■ PAGE EXTRACT ■
Paul: Outside of the Pre, are you continuing... is there room for further Palm devices otherwise?
Ralph: We continuously look for the next great device. Whether it's Palm, or Samsung, or LG, we're always looking at all the device manufacturers and we regularly talk with every one of them so we understand their roadmaps, what technology they're bringing to market, and we put a lot of focus in that because we want to make sure our customers get access to the best technology in handsets that's out there. So yeah, we talk to all of them -- not just a few, we talk to just about every maker.
Chris: Okay, and expanding on that a little bit, I heard you speak at CTIA last year and you mentioned that... you mentioned basically the same comments about Android at that time. You said that you thought that it was promising, you liked what you saw, but that was at a time when there were a lot of questions about why AT&T wasn't in the OHA. I'm wondering if your thoughts, your opinions have changed since then. Has AT&T's direction with Android changed at all?
Ralph: No, actually, I think that they have been somewhat validated in that... we like the Android as an operating system on its own, but we want to make sure that we have, and customers have the option, to put applications on that device that are not just Google applications, so when the G1 came out and T-Mobile launched it, it's primarily a Google phone. And we want to give customers the choice of other applications on that device, not just the same Google applications.
Chris: So you're basically waiting for Android to be de-branded, so to speak?

■ RAW DATA ■
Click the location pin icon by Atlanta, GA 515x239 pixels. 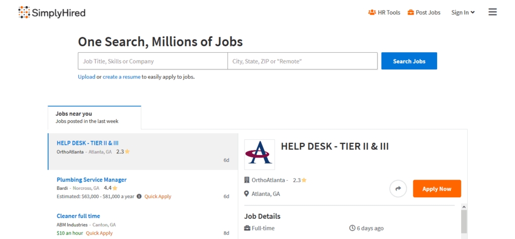247,194
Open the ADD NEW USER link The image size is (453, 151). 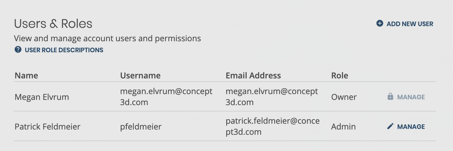(405, 24)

■ TASK TO CARRY OUT ■
Using the interview excerpt, answer each question on its own line:
(a) Which three device manufacturers does Ralph name when describing the search for the next great device?
(b) At what event had Chris heard Ralph speak the previous year?
(c) Which carrier launched the G1?

■ ANSWER TO THIS PROBLEM ■
(a) Palm, Samsung, and LG
(b) CTIA
(c) T-Mobile